Mons. Óscar Aparicio en Corpus Christi: “Que sea de verdad un llamado serio a decir basta de odio, basta de resentimiento”
En la solemnidad de Corpus Christi, celebrada en la Catedral Metropolitana de Cochabamba, el Arzobispo de Cochabamba, Mons. Óscar Aparicio, exhortó a los bolivianos a construir caminos de paz, unidad y reconciliación, afirmando que la presencia de Jesucristo en la Eucaristía debe traducirse en acciones concretas en favor de la vida, la justicia y el bienestar de todos.
Durante su homilía, el prelado recordó que la celebración del Cuerpo y la Sangre de Cristo es una expresión de fe de una Iglesia que camina junto a su pueblo y reconoce la presencia viva del Señor en medio de la historia.
“Estamos justamente congregados así, llenos de gozo y de fiesta, para mirar al Señor, para mirar la providencia de Dios en nuestras vidas, en nuestro mundo, en nuestras comunidades y en nuestra familia”, afirmó.
Mons. Aparicio destacó especialmente el testimonio de los estudiantes y unidades educativas que, durante toda la noche y la madrugada, trabajaron en la elaboración de las tradicionales alfombras y mosaicos para el paso del Santísimo Sacramento.
“Es una muestra real y verdadera de reconocer que la presencia de Dios, verdadero pan y verdadera bebida, nos llena el corazón, nos llena de alegría y de gozo. No estamos caminando solos”, expresó.
La Eucaristía debe transformar la sociedad
El Arzobispo señaló que la fe en Cristo Eucaristía no puede quedarse en una simple celebración externa, sino que debe reflejarse en la vida cotidiana, en las familias, comunidades y en la sociedad boliviana.
“Si esto es real, si esto es verdadero, debería traducirse también en nuestras comunidades, debería traducirse en nuestras familias, debería traducirse en nuestra sociedad”, manifestó.
En ese sentido, recordó que Dios es quien provee el pan para su pueblo y llamó a quienes tienen responsabilidades públicas y sociales a trabajar por el bienestar común.
“Uno de los elementos fundamentales, hoy más que nunca en nuestra Bolivia, es trabajar justamente para proveer este pan. Queremos optar por el Dios de la vida”, afirmó.
Asimismo, subrayó que el mensaje de Corpus Christi impulsa a los creyentes a respetar la dignidad de cada persona y a construir relaciones basadas en el amor y la fraternidad.
“Somos aquellos que procuran el bienestar de todos nuestros hermanos y hermanas, que nos podemos mirar cara a cara porque somos hijos e hijas de un solo Padre”, señaló.
Un mensaje de paz para Bolivia
En la parte central de su reflexión, Mons. Aparicio relacionó el mensaje eucarístico con la realidad que atraviesa el país, destacando que Jesucristo es fuente de verdad, justicia, paz, unidad y reconciliación.
“¿Qué es lo que anunciamos? A Jesús, el verdadero pan, la verdadera vida entre nosotros, que trae la verdad, la justicia, la paz, la unidad, la comunión y la reconciliación”, afirmó.

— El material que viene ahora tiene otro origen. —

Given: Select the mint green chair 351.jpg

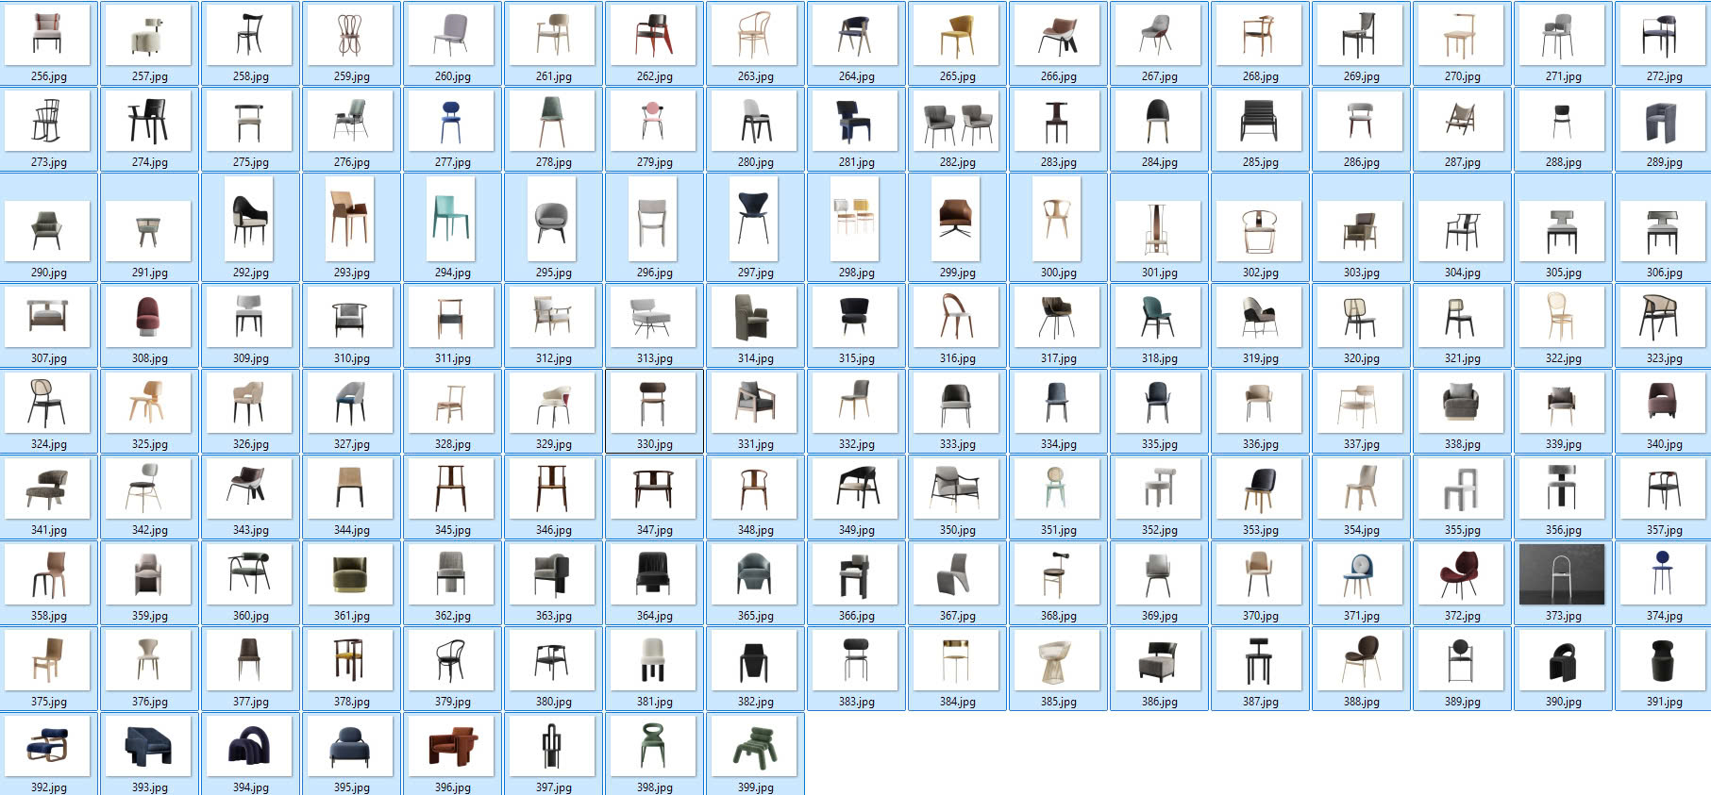Looking at the screenshot, I should point(1058,488).
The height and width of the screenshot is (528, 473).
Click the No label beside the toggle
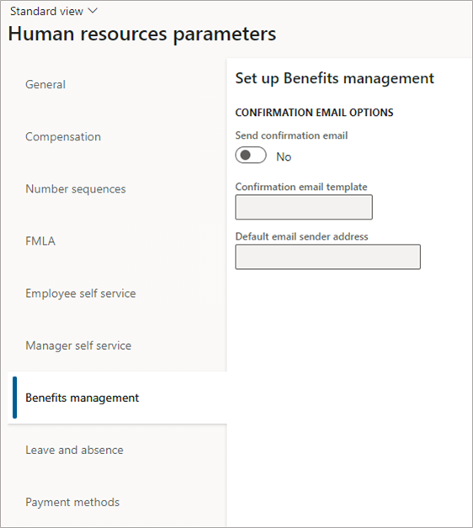coord(284,157)
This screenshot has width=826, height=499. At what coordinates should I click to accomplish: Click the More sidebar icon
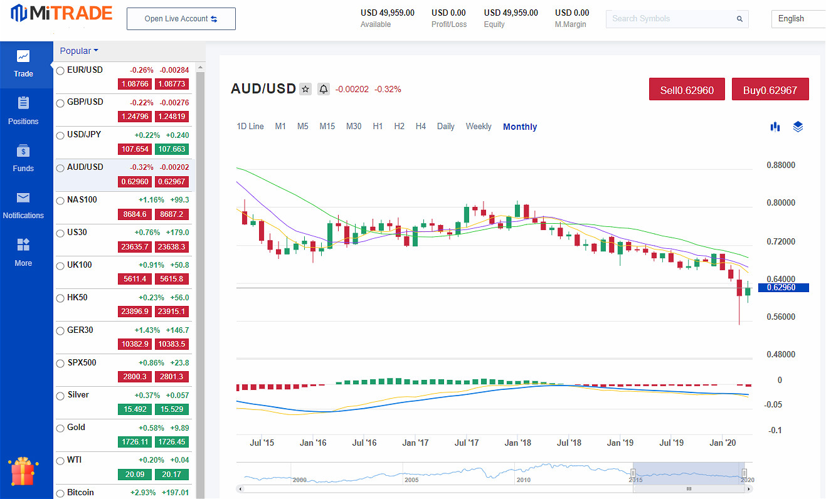(23, 245)
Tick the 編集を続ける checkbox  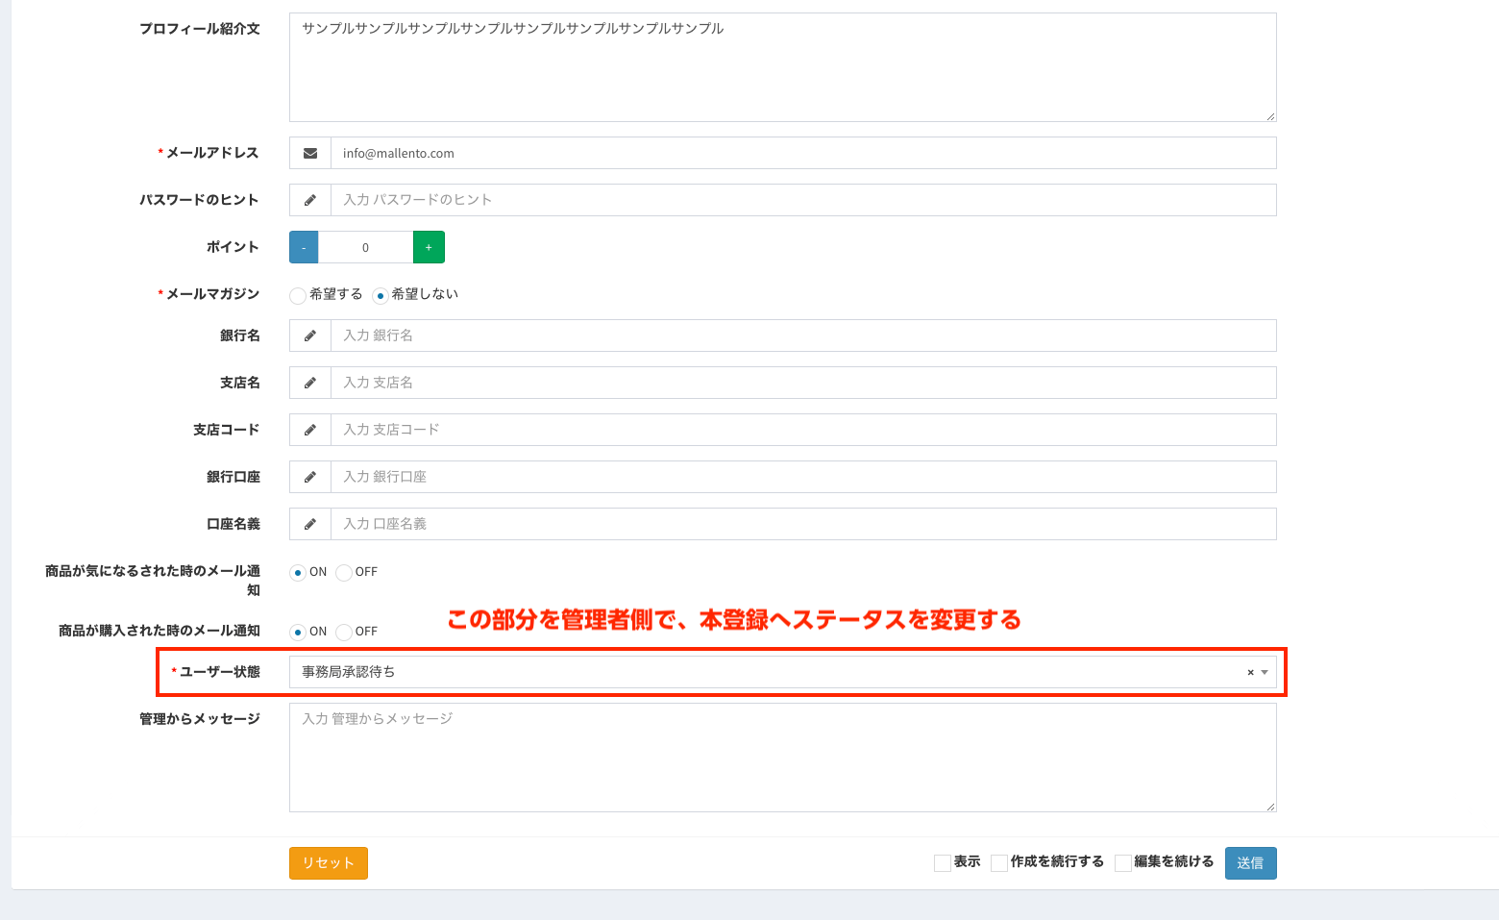[x=1122, y=863]
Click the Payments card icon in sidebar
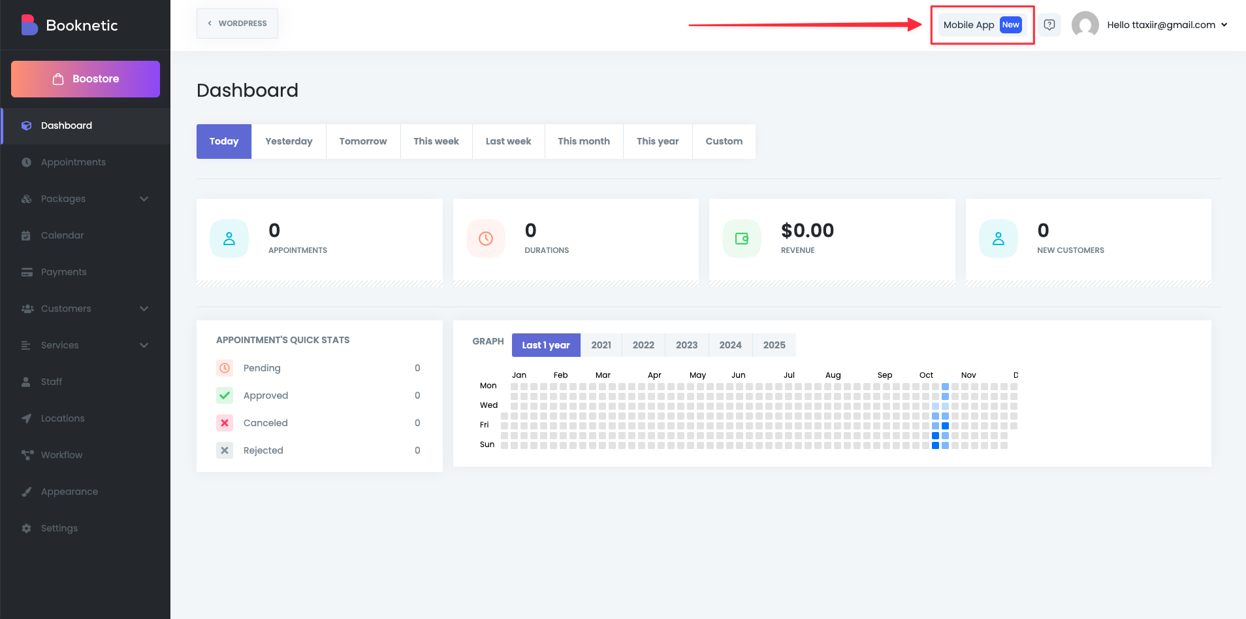The height and width of the screenshot is (619, 1246). [27, 272]
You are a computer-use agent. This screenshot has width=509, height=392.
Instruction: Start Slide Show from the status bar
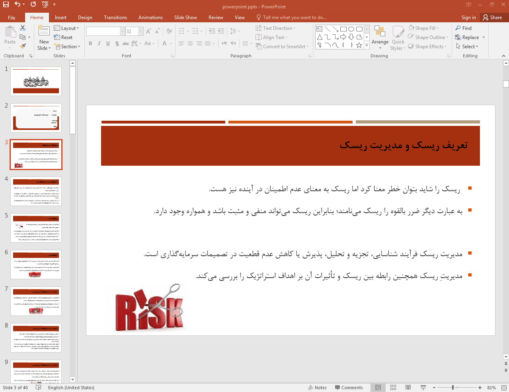point(423,387)
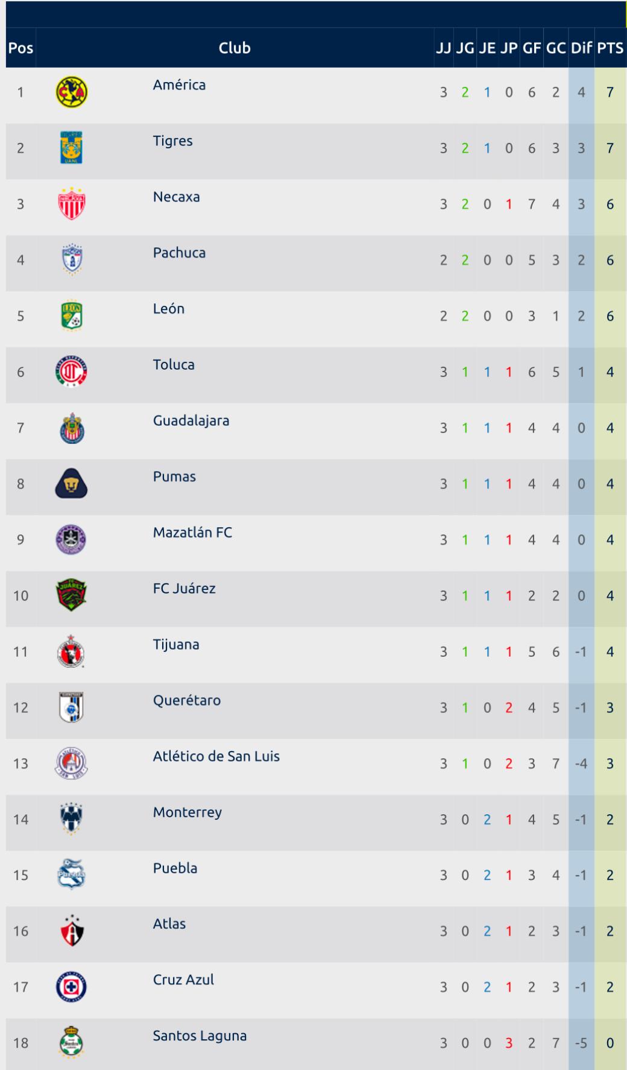Open the Monterrey club name link

187,812
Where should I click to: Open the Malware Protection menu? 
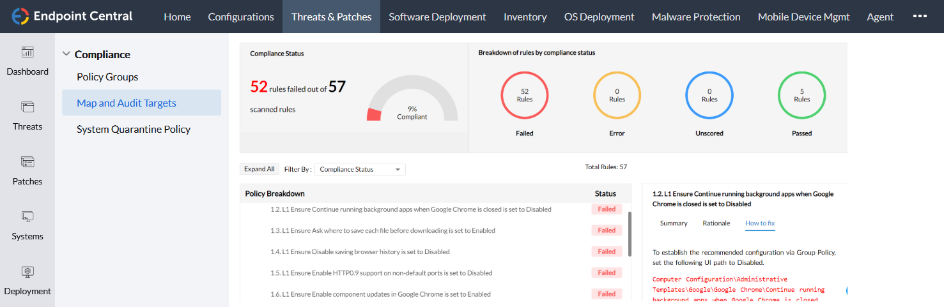(696, 17)
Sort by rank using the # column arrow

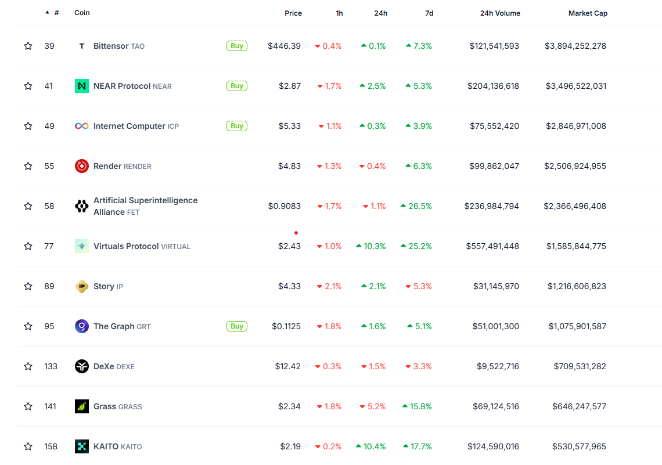pyautogui.click(x=47, y=13)
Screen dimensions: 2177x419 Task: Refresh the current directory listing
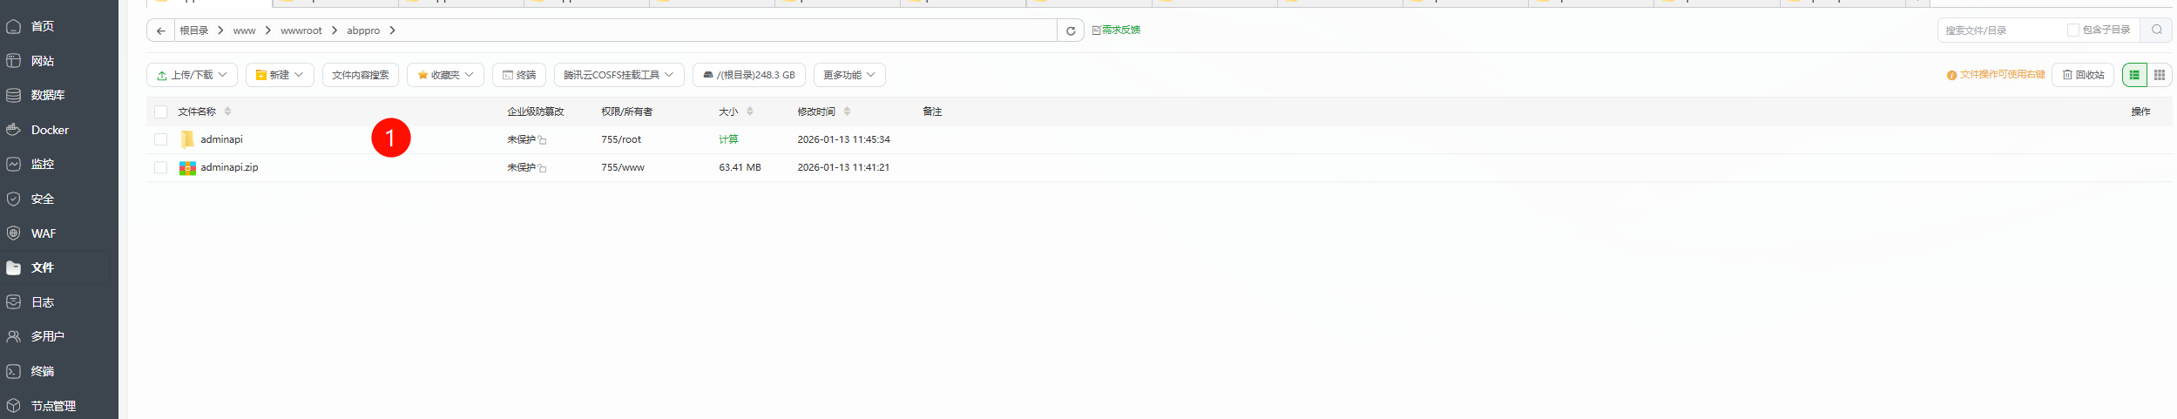coord(1071,30)
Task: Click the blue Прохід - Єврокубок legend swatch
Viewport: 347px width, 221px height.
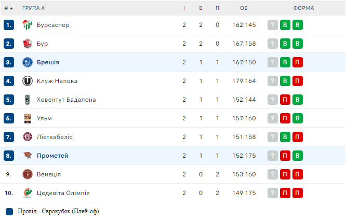Action: (9, 212)
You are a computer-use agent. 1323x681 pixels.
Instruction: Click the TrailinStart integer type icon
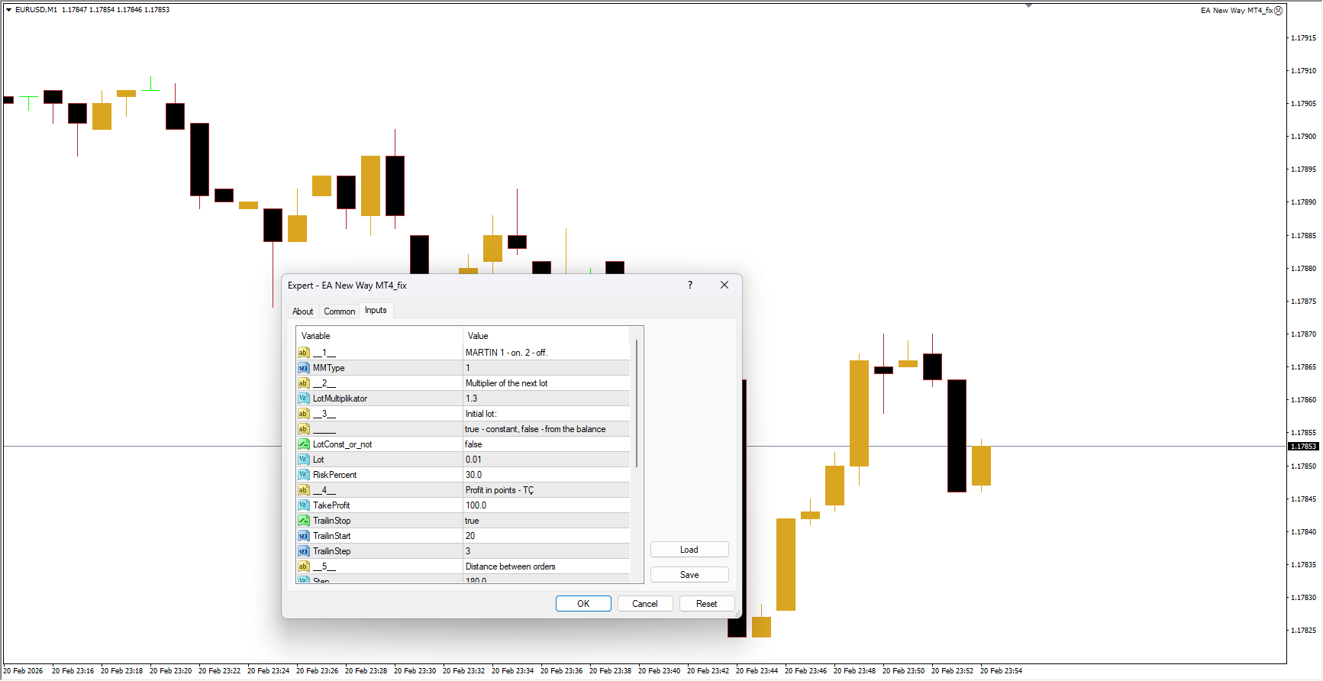[303, 536]
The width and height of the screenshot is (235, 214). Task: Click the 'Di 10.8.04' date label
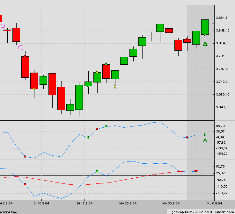(41, 203)
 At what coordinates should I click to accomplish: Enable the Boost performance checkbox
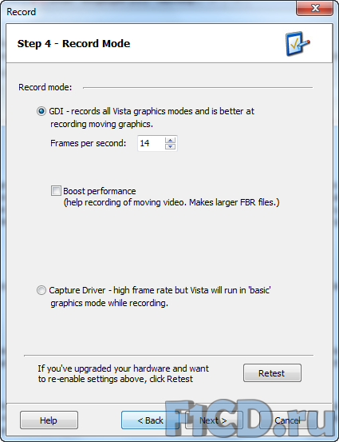pos(56,191)
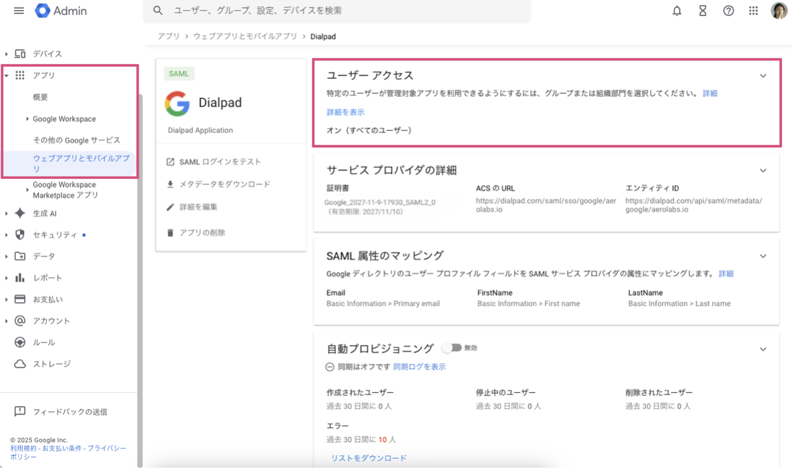Click the user profile avatar
792x469 pixels.
click(x=779, y=11)

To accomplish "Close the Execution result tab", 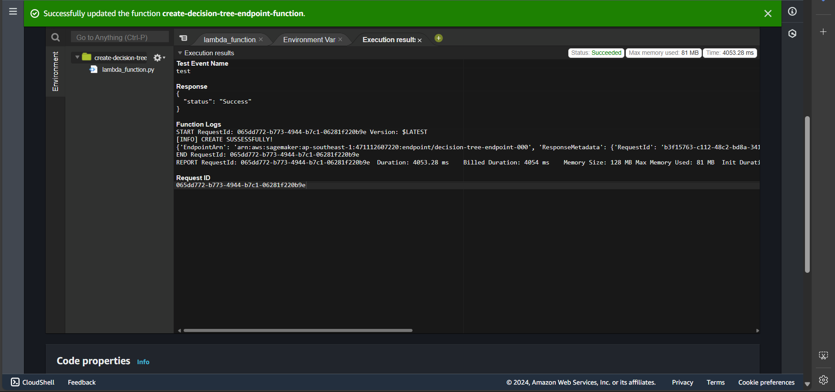I will 420,40.
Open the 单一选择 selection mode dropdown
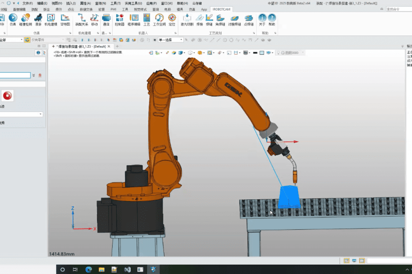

El Arzobispo expresó su deseo de que la celebración de Corpus Christi ayude a sanar las divisiones y confrontaciones que afectan a la sociedad boliviana.
“Yo quisiera, junto a ustedes, elevar nuestra voz a todos los bolivianos, para que de verdad escuchemos esta palabra y entremos en este espíritu y en esta sintonía que el mismo Señor nos está enseñando”, manifestó.
Asimismo, pidió a Dios “ablandar los corazones” y conceder a todos la capacidad de transmitir paz y esperanza.
“Que el Señor nos conceda su paz y su alegría, pero también que seamos capaces de transmitirlas a los demás, no en cerrazones o resentimientos o en odios o en confrontaciones”, exhortó.
“Basta de guerra, basta de muerte”
Al concluir la celebración, Mons. Aparicio elevó un llamado firme a favor de la reconciliación y la convivencia pacífica, invitando a toda la sociedad a dejar atrás las divisiones y construir la comunión que nace de Cristo Eucaristía.
“Que sea de verdad un llamado serio, grande, a decir basta de guerra, basta de muerte, basta de enemistades, basta de odio, basta de resentimiento”, expresó.
Finalmente, pidió que Jesús Sacramentado, presente en la vida de la Iglesia y del pueblo creyente, conceda a Bolivia la gracia de la paz, el amor y la fuerza para caminar unidos.
“Que Jesús sea presente en medio nuestro, que Él nos conceda su gracia, la paz, el amor y la fuerza, porque se nos ha dado a nosotros para que exista la comunión y para que podamos anunciarlo a los demás.”